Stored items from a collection
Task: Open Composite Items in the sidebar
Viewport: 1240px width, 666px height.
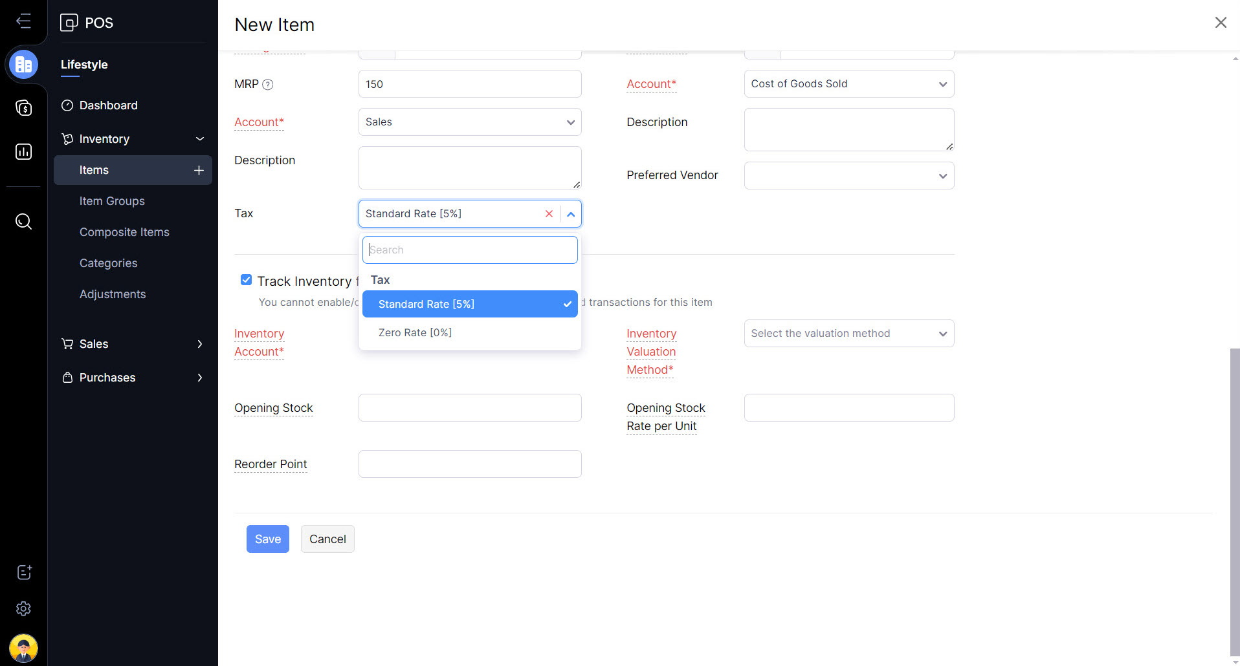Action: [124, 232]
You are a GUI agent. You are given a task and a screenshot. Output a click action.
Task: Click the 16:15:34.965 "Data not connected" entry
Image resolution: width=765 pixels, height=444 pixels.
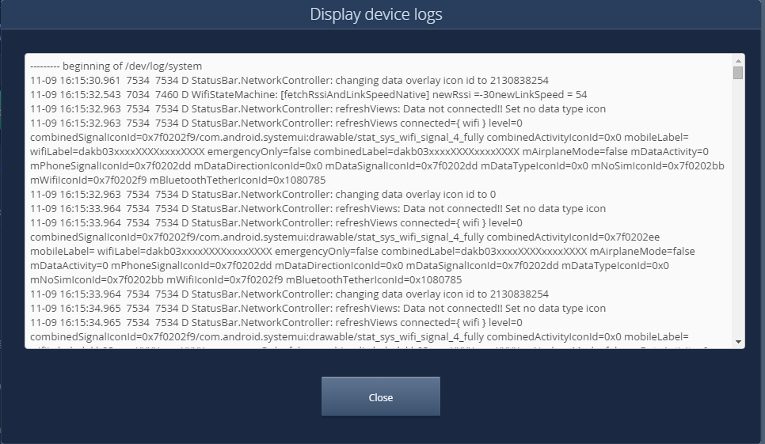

#### [WORK ITEM]
Beginning with the line with "You are a GUI", repeat the entries above exactly, up to and including the last line, leaving out pictures.

#### [ANSWER FOR THIS EXERCISE]
You are a GUI agent. You are given a task and a screenshot. Output a click action.
Task: Click the 16:15:34.965 "Data not connected" entry
Image resolution: width=765 pixels, height=444 pixels.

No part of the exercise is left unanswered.